Interview by Mibu Minami
Originally from Venice, Italy, Rang designer and travel guide Elena Tommaseo is no typical expat. Frequenting India since the late 90’s and based in Delhi since 2010, her extraordinary journey and discoveries with the country is truly inspiring. We made a visit to her design studio and home to talk about her inspirational life and her never ending curiosity and love for India.
Mangoli Mag (MM): What initially brought you to India?

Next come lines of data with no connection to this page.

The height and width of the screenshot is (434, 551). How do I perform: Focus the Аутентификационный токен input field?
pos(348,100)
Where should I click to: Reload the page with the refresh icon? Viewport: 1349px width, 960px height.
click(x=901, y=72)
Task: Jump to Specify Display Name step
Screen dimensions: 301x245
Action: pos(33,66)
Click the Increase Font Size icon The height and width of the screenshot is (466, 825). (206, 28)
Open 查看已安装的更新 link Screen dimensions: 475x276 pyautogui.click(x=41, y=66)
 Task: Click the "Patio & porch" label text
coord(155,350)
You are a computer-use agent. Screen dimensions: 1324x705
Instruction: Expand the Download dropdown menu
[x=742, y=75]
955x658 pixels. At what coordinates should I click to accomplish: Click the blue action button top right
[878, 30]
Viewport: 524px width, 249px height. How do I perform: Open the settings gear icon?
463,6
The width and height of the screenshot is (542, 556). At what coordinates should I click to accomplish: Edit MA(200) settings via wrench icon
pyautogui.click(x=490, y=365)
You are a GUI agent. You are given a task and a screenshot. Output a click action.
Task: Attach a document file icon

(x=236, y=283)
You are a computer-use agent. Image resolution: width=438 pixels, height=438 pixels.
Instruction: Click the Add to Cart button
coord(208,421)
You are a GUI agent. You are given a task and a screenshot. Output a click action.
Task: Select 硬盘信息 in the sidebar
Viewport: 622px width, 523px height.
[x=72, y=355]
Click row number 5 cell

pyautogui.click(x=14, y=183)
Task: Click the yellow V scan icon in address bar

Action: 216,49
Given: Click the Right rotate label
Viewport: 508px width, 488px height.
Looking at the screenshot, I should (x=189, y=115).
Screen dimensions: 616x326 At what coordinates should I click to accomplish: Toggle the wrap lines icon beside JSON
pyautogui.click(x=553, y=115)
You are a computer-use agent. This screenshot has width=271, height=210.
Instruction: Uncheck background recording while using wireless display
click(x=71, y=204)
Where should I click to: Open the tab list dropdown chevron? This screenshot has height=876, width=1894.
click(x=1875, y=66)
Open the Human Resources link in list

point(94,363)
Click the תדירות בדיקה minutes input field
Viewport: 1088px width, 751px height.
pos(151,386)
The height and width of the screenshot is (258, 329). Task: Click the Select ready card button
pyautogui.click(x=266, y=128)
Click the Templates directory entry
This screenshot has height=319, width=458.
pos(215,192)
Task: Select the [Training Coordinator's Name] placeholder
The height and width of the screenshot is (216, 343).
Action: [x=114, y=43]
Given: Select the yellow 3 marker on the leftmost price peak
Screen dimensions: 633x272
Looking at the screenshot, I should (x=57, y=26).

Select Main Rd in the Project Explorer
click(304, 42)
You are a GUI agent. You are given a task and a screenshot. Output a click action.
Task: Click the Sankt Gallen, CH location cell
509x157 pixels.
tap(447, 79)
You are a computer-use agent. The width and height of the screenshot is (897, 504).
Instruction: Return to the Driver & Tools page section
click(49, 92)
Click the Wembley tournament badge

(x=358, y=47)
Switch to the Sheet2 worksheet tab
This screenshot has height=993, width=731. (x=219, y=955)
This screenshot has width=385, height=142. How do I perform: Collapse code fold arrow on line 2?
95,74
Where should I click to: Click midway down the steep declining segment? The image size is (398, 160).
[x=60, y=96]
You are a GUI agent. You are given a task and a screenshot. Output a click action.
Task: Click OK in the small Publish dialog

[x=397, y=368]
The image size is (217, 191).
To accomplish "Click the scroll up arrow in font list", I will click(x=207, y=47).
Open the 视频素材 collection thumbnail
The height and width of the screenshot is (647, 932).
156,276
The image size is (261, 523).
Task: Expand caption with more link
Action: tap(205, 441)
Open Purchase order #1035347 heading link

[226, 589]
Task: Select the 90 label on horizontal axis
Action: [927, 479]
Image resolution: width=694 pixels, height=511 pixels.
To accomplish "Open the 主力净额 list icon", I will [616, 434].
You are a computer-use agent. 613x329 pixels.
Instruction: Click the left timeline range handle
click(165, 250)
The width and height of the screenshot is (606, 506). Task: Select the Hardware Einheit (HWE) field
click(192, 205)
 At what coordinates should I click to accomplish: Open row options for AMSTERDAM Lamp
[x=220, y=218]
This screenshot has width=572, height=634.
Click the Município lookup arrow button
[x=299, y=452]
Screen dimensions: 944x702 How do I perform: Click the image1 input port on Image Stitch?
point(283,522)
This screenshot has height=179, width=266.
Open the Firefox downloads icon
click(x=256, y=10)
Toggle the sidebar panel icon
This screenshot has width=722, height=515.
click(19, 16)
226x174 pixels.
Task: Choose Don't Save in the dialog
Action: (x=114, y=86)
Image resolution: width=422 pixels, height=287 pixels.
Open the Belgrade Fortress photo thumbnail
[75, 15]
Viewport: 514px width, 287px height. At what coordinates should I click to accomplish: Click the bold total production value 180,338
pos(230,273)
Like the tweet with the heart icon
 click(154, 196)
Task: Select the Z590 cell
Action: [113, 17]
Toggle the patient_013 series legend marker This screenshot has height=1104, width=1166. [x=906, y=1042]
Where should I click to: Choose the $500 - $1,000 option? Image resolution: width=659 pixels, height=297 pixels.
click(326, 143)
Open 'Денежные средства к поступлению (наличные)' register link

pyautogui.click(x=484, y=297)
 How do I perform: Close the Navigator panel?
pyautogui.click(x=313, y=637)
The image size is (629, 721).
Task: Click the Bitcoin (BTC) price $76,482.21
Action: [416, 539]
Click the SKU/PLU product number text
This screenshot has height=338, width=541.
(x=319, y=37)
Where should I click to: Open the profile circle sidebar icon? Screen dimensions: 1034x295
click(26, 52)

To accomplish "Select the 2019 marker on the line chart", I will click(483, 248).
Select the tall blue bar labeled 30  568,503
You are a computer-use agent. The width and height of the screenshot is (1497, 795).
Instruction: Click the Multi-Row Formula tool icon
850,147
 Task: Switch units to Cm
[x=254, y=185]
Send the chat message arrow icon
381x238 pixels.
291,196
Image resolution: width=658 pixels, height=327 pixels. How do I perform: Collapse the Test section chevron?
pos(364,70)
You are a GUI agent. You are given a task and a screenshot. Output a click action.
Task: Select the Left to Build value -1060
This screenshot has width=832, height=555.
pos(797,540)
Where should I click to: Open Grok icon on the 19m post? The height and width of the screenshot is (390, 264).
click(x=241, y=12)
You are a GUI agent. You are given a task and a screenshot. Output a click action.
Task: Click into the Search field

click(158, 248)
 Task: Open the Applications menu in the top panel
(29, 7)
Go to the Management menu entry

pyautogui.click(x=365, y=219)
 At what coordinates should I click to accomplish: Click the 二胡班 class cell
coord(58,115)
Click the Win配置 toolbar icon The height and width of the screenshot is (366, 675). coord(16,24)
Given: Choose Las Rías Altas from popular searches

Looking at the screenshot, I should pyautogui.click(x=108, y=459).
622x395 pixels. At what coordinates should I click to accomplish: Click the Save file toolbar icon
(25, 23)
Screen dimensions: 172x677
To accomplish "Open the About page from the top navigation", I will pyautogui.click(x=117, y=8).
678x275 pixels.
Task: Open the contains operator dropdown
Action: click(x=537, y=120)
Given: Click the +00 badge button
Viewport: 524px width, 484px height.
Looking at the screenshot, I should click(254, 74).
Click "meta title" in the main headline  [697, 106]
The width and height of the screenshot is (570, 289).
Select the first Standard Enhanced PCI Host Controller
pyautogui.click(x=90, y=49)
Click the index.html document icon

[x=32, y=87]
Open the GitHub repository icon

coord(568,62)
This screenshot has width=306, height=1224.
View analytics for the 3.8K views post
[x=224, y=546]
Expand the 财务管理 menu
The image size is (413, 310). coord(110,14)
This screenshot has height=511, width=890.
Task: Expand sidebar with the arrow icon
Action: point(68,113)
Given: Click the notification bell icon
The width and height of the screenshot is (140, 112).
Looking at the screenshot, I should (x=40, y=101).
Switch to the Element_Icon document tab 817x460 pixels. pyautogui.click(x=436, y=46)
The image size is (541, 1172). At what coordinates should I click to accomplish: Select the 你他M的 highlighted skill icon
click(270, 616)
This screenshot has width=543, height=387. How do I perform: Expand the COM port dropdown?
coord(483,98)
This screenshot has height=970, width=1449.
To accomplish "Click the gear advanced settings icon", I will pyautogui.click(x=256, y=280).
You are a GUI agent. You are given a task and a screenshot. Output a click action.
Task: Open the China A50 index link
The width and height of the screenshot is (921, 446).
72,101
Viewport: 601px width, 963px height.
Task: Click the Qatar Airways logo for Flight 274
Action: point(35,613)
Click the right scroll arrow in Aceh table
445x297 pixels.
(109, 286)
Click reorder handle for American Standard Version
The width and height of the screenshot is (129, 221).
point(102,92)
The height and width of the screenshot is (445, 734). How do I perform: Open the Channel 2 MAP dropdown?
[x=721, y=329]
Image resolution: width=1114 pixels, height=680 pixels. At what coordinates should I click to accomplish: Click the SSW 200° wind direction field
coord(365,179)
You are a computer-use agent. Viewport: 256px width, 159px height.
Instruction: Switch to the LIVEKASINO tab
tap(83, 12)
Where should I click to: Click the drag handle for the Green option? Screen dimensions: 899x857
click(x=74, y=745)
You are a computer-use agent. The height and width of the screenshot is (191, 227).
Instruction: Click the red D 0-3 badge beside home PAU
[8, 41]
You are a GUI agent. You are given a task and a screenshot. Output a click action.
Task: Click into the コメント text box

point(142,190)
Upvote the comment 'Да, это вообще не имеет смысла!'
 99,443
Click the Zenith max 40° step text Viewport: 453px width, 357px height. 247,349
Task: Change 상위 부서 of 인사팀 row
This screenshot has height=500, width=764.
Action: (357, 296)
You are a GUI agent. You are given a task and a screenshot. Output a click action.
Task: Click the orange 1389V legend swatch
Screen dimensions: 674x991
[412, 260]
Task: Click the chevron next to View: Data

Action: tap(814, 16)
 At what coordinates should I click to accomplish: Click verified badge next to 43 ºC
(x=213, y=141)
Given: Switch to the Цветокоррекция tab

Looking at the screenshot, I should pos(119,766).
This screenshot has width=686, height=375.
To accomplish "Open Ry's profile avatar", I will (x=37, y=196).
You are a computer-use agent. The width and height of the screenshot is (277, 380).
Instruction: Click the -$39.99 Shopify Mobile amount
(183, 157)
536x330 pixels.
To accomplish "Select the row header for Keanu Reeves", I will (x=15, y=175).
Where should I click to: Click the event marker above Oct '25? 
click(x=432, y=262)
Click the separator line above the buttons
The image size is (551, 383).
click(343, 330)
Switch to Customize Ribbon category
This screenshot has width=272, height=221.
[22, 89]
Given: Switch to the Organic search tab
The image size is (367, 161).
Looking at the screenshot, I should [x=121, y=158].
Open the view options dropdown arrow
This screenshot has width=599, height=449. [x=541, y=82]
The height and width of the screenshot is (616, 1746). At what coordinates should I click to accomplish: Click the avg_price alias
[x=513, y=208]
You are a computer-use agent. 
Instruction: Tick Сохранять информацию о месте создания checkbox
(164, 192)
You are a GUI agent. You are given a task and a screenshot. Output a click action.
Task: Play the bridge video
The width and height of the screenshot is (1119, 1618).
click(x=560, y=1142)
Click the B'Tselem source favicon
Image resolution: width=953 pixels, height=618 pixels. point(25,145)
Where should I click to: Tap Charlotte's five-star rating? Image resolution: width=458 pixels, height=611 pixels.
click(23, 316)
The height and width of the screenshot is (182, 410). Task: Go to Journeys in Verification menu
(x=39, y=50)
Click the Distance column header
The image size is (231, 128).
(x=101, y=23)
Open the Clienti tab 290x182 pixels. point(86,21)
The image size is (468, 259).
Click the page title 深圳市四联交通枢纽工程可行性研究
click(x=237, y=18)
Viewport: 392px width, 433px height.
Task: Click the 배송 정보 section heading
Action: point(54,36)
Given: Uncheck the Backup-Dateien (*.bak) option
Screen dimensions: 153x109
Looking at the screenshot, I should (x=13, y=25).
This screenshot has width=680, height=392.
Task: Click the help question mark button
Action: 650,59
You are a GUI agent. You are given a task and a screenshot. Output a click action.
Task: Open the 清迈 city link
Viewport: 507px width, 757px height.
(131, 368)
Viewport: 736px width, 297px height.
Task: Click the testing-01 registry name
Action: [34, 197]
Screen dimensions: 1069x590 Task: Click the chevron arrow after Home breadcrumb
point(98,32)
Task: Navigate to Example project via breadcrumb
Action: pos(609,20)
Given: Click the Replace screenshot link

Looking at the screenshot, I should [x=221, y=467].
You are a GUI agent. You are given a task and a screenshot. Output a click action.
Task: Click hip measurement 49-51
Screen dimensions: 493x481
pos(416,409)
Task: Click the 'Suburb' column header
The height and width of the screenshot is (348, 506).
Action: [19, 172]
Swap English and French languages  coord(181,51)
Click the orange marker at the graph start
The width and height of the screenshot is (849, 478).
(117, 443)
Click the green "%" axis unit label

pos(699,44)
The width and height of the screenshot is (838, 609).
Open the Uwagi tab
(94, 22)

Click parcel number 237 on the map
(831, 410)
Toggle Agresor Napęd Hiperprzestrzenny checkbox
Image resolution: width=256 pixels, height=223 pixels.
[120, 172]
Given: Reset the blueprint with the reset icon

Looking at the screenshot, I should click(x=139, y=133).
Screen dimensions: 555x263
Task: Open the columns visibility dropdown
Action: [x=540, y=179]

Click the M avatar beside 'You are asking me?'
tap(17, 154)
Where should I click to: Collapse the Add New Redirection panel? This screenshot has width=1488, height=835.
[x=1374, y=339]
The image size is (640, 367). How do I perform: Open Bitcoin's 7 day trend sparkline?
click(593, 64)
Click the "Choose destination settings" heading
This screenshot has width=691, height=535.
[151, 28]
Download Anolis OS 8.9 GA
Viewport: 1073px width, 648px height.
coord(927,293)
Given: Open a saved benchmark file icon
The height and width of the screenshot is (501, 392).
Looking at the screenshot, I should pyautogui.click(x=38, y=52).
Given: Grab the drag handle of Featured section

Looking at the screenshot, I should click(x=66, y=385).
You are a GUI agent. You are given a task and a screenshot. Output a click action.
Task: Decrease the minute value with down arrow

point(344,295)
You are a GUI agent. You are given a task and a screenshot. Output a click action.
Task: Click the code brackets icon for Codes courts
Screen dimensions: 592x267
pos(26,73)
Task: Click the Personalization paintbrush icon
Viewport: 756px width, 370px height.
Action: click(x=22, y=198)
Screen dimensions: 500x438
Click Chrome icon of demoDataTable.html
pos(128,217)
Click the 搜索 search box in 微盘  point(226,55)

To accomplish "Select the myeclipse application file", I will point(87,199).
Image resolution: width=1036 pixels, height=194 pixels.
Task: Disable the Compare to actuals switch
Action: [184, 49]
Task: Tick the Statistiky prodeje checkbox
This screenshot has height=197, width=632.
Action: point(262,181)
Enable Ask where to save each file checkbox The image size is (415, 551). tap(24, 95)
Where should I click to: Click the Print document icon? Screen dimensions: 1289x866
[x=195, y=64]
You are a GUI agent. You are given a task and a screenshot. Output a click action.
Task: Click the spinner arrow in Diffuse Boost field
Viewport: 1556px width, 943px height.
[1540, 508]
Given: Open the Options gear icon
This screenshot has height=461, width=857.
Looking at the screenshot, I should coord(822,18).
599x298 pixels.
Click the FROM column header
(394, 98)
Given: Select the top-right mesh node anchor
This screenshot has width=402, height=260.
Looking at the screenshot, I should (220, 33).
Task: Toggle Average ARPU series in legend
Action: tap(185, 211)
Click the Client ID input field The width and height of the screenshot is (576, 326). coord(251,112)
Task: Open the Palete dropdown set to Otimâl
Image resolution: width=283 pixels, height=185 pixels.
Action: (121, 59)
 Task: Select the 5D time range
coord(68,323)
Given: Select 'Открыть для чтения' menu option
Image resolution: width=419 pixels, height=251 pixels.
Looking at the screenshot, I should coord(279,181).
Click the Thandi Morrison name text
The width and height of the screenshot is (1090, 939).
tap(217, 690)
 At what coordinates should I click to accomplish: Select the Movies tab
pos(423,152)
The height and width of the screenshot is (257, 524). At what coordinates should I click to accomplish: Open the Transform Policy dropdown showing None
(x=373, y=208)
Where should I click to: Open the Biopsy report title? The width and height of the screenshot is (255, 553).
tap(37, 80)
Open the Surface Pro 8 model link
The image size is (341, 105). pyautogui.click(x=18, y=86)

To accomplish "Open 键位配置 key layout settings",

Elena Tommaseo: I met my husband in India in 1998 and we married in 2002. I was living in Italy at the time, and he was from Madhya Pradesh and his family had a business there, so we fell into a long-distance relationship. During those days there was no internet, so we wrote letters to each other which at times took over a month to reach. I remember I wrote a letter saying I think I can come to India for a couple of weeks and asked, “what do you think?” Then three weeks later I received a letter from him, and he mentioned nothing about me going to India, so I thought we were over. Then he called me saying he received my letter and said, “yes come!” He wrote the letter to me before getting mine so as you can imagine it was a mess! International phone calls were so expensive then and when we did see each other, it was heartbreaking to be part again. After a few years of this, we decided to be together and get married. At the time I had built a career as a freelance graphic designer in Milan and so we decided to stay in Italy and open a shop selling items from India. It was also our way to build a bridge between Italy and India. We would spend a few months in India, arrive in August and travel from Delhi to Rajasthan, drive up north in a Maruti 800 with no AC! We found things which we liked then ship them to Delhi and send them to Italy. We also would stay extra few weeks in India to visit family in Madhya Pradesh and Delhi. We did this twice a year.
The shop in Milan was doing well until we started to feel we needed a change. Our family in India told us how the economy was growing so we decided to make the move to India. It was a big decision, and I was scared at first but came to realize that the door to a cage was open for me and I was free. I realized that when I started graphic design, I actually drew and used my hands to create but as the computer age came, I saw myself sitting in front of the computer for so many hours. This is not what I wanted to do so going to India was a new start. I was fortunate to utilize my skills as a graphic designer and worked on renovating the hotel owned by my parents in law in Madhya Pradesh. I renovated the restaurant, the patio and added a fresco on the wall.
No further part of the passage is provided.